# can anyone PC my car or lend/hire me one to do it?



## jonny_g (Nov 6, 2007)

hi

looking to get my car PCd in either the belfast or omagh areas but can travel.
just to give any detailers a bit of background on the car ( as it may help estimates cost/time etc), the car has recently been clayed and is polished fairly regularly and is kept clean

thanks

jonny


----------



## SwirlyNot (Jun 20, 2006)

what kind of car - and what colour is it?


----------



## jonny_g (Nov 6, 2007)

SwirlyNot said:


> what kind of car - and what colour is it?
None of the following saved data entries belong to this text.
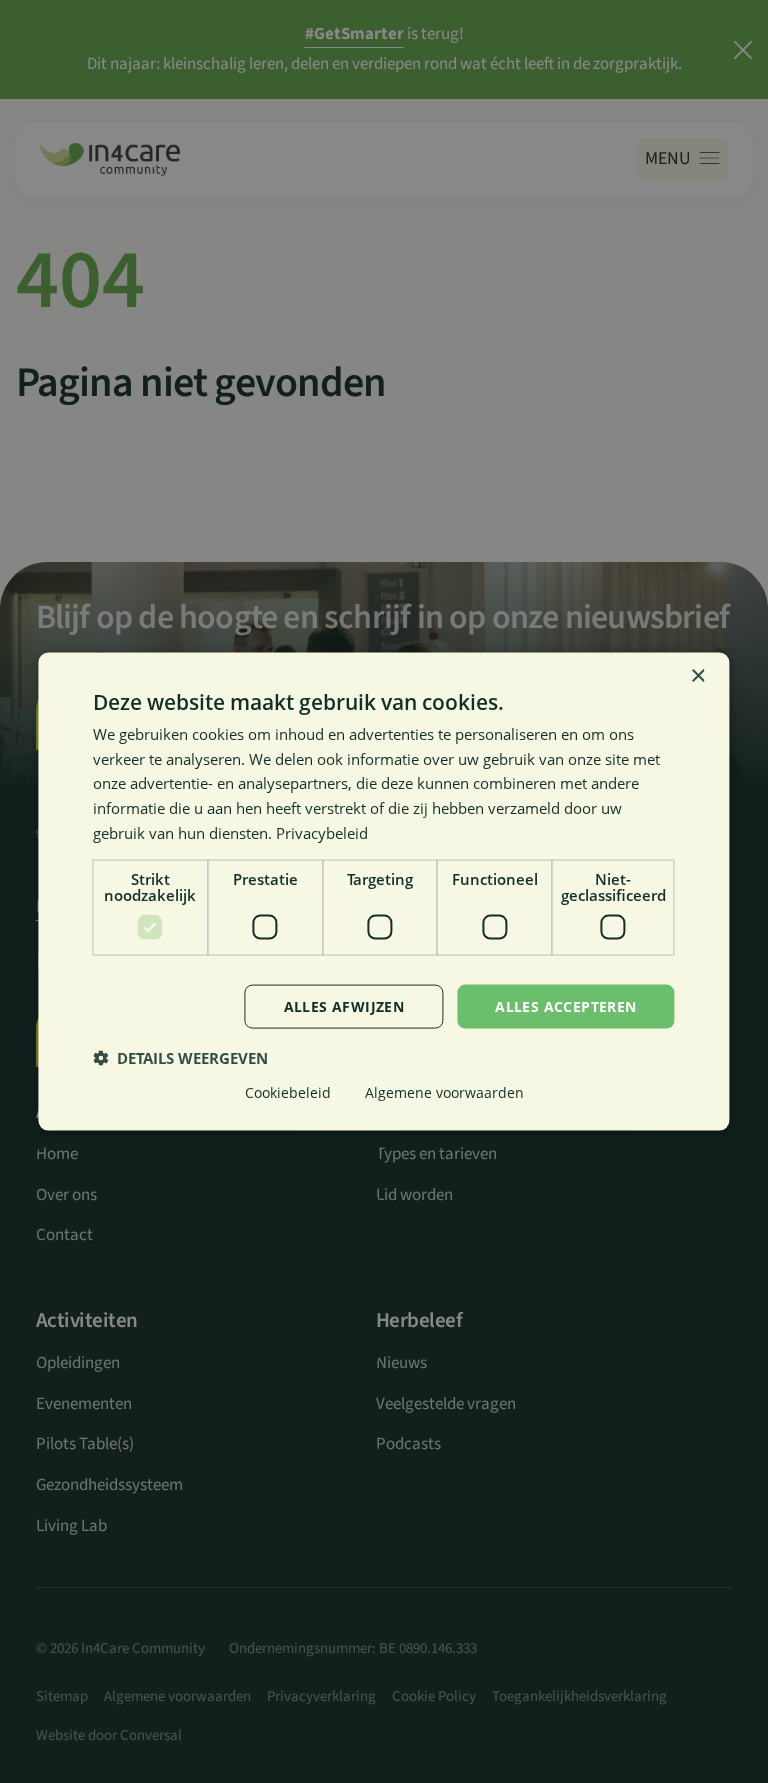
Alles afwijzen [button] (344, 1005)
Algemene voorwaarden (444, 1092)
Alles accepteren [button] (565, 1005)
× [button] (697, 675)
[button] (180, 1058)
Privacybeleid (322, 832)
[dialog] (383, 891)
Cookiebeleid (288, 1092)
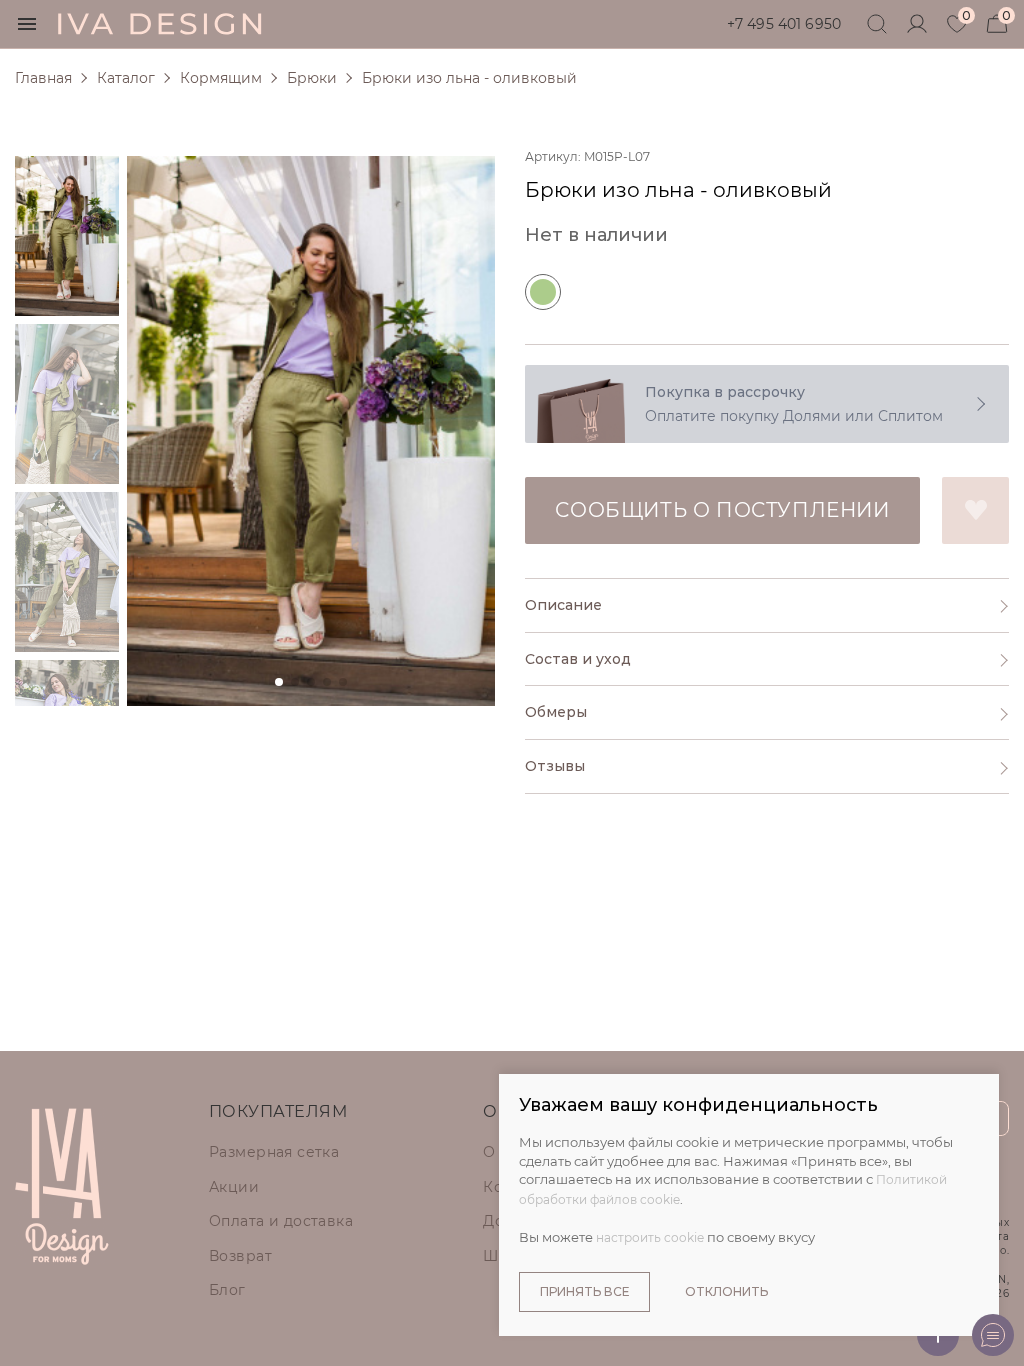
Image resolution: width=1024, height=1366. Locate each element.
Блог (227, 1290)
renault clio dark metallic red


----------



## SwirlyNot (Jun 20, 2006)

i see you have sent me a pm - cant open it just yet - apparently you have to have more that 10 posts before you can open them - ill get some random comments posted now.....


----------



## SwirlyNot (Jun 20, 2006)

how bad would you say the swirls are? do you have scratches too?


----------



## mobitune (Oct 14, 2007)

I've got my hands on a UDM, waiting on some decent polishes though. How bad are your swirls? How fussy are you? 

Pete


----------



## jonny_g (Nov 6, 2007)

mobitune said:


> I've got my hands on a UDM, waiting on some decent polishes though. How bad are your swirls? How fussy are you?
> 
> Pete


swirls arent too bad but i am v fussy:lol:


----------



## Ruth M (Feb 27, 2006)

I'm in Lisburn if that's handy I could do it for you - what year is the clio


----------



## jonny_g (Nov 6, 2007)

R6TH M said:


> I'm in Lisburn if that's handy I could do it for you - what year is the clio


its 2002, lisburn is handy yes


----------